踏み込んだ時に靴ひもを踏んでいたらしい。右足は綺麗に滑り、なんとか倒れずに済んだものの、ぶちり、と嫌な音が左足から聞こえた。
視線を足元に下ろせば、予想していた通り、靴ひもが千切れていた。
…これじゃ、今日の練習はもう出来ないな。
ふ、と溜息を吐き、ドリンクとタオルを纏めて置いておいた場所へ足を向ける。

「緑間君、」

振り返って、停止する。もう俺しかいないと思っていた体育館に苗字がいた。俺の荷物を置いていた所に腰をおろし、膝を畳んだ苗字が。

近付き、どうしたのだよ、と声をかける。苗字は顔だけをこちらに向け「緑間君が残ってたから」と言った。そうか。素っ気ない返事を返しながら苗字の隣へ腰をおろした。

「緑間君、バッシュの靴ひも…」

苗字が俺のバッシュに視線を落としながら言ってくる。先程の経緯を話すと苗字はすくりと立ち上がり体育館の出口へと小走りで駆けて行った。無意識にその様子を目で追い、苗字がいなくなった後も、扉を見つめていると、先程と同じように苗字が小走りで中に入って来、俺の横で立ち止まった。
軽く息を乱す苗字は、はい、と手を差し出す。その手に握られていたのはバッシュの靴ひも。視線を苗字の手から顔へ移すと、へにゃりと笑いストックあるから使って、と言った。
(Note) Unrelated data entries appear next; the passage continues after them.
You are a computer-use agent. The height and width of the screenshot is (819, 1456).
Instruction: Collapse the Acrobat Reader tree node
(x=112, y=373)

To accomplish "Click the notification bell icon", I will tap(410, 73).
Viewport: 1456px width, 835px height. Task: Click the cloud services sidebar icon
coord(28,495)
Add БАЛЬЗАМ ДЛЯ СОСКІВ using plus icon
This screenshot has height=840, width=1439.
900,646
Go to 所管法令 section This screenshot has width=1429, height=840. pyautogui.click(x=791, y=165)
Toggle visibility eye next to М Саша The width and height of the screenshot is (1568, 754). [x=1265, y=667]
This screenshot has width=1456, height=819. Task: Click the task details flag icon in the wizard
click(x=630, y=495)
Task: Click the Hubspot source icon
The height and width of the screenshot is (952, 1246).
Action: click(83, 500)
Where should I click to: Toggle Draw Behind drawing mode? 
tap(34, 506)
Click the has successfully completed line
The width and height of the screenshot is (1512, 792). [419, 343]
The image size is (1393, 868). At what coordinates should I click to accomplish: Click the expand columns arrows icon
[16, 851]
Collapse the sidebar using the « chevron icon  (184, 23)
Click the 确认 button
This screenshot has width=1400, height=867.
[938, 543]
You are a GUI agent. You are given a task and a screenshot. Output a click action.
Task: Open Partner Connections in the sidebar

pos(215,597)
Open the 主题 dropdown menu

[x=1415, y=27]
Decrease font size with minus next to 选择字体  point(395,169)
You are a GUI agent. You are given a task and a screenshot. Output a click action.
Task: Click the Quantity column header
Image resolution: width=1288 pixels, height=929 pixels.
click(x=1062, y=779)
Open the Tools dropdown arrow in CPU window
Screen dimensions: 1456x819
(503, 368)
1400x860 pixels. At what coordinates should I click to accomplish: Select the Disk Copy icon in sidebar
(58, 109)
ありがとう、と酷く小さな声で伝え、苗字の手から靴ひもを受け取る。










「よし、」

きゅ、と音をたて結び終えた靴ひもを見て満足げに息を吐く。苗字はその間もずっと俺のことを見ていて、結び終えるのと同時にぺちぺちと小さく拍手を送ってきた。

「助かった、苗字のお陰なのだよ
……なにか、礼をするのだよ」

頬を人差し指で掻きながら、そう伝えると苗字の目がぎらりと光った、…気がした。
肩を上下させ喜ぶ苗字にたじろぎながらなにがいい、と問う。苗字はじゃあ!と既に決まっていた様子で、口を開いた。